Another big question that the evening raised was, how much can we tweak the tools of social media or behavioral manipulation to encourage greater calm and mindfulness? Many of the prototypes were designed for use on smartphones, or used Facebook or Twitter or SMS in some way. There are obvious virtues of this approach from a developers' point of view– these SDKs for these platforms are pretty good– and from a marketing point of view– these platforms are where the people are.

But can you really flip a bit in systems designed as choice architectures, crafted to nudge people to more mindless behavior, or that seek to redirect behavior in ways that benefit companies and investors at the possible expense of users, and have them promote more thoughtful behavior and very different outcomes?

I would like to think that this is so, but I came away from the evening thinking that it remains to be seen how we can make it happen.

The last big question the evening raised was, when should these applications aim to cultivate skills that you learn to exercise independent of the app, versus promoting calm only through their use?

The question was driven home by an app called Fairfox, which sought to take some of the stress out of negotiating by helping parties find win-win positions. I think this is great, and there are times I could definitely use help in building a negotiating strategy.

But it's a very different thing if you want the app to teach users how to be better negotiators on their own– how to recognize others' signals, how to understand your own position, how to find endpoints that are mutually satisfactory– versus expecting them to always turn to the app every time you have to negotiate anything.


make space, via

The first builds a skill; the second risks creating a dependency. Both may create a form of calm, but they have very different sources, and I think that the first is a far more valuable and enduring than the second.

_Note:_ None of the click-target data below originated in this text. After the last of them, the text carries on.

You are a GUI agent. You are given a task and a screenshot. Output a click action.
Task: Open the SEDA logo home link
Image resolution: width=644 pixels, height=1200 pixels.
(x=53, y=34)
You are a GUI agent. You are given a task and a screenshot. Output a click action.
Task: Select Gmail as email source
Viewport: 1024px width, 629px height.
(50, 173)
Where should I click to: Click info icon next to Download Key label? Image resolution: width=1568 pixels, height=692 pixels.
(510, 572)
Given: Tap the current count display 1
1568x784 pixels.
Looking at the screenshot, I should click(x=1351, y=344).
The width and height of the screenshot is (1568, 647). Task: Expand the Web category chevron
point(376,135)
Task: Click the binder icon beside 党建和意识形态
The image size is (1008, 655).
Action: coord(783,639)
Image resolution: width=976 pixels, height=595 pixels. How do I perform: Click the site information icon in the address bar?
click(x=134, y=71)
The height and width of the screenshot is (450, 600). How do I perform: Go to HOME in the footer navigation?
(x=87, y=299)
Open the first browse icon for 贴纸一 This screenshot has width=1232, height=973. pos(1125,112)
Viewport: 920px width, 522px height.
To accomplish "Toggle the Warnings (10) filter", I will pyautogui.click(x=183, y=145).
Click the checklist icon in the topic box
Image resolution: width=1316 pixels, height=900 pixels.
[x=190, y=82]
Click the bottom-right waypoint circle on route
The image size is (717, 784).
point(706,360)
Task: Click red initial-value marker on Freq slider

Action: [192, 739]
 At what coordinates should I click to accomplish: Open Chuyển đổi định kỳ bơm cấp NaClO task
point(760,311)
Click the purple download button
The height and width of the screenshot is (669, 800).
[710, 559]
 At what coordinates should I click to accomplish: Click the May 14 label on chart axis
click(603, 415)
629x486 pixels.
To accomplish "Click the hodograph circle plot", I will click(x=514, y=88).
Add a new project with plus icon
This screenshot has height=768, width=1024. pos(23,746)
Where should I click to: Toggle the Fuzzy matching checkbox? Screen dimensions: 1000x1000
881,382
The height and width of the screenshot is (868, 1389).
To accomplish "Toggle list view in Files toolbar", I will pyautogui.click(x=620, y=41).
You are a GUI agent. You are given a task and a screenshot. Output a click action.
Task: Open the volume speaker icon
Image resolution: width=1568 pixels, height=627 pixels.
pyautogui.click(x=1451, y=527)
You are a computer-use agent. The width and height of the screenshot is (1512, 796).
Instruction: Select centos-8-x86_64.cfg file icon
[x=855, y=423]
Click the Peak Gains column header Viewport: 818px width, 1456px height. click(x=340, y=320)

Now, the situation is different for things like Zenware. I'm never going to write a book without a computer (or iPad, or more likely some unholy combination of devices, cloud storage, and the occasional but critical appearance of paper), so in this case it's okay to create tools that promote my calm as a writer, but don't necessarily make me a calmer writer when I'm using other tools.

It's all right for a word processor to help me be while helping me do. Something like a negotiating tool, or a tool that helps prepare me for a medical emergency, might be best designed to ultimately make itself obsolete– to let me internalize the tools and build the skills necessary to do it for myself.


contemplative computing drafts, via

You might think of it this way. Are you in the hammer business, or the karate business? No matter how good I get with a hammer, I'm never going to have hands solid enough to drive nails. However, if I become a black belt at karate, I have skills that reside within me.


via

One last minor point. There's a tendency to think of efforts like these as really new. Contrast the desire for calm with the addiction of buzz, the interest in people with the desire to maximize productivity, and it's easy to built an oppositional narrative. But Silicon Valley is a product of a counterculture that was into Zen, yoga, and meditation long before they went mainstream. (This is something that was first argued by Theodore Roszak argued in From Satori to Silicon Valley, and many others have since picked up the thread.)

In other words, we can argue over how to design software or devices or use experiences that promote calm– it's an argument very much worth having– but I don't think the idea of creating devices that promote calm would have seemed weird to Douglas Engelbart or Steve Jobs.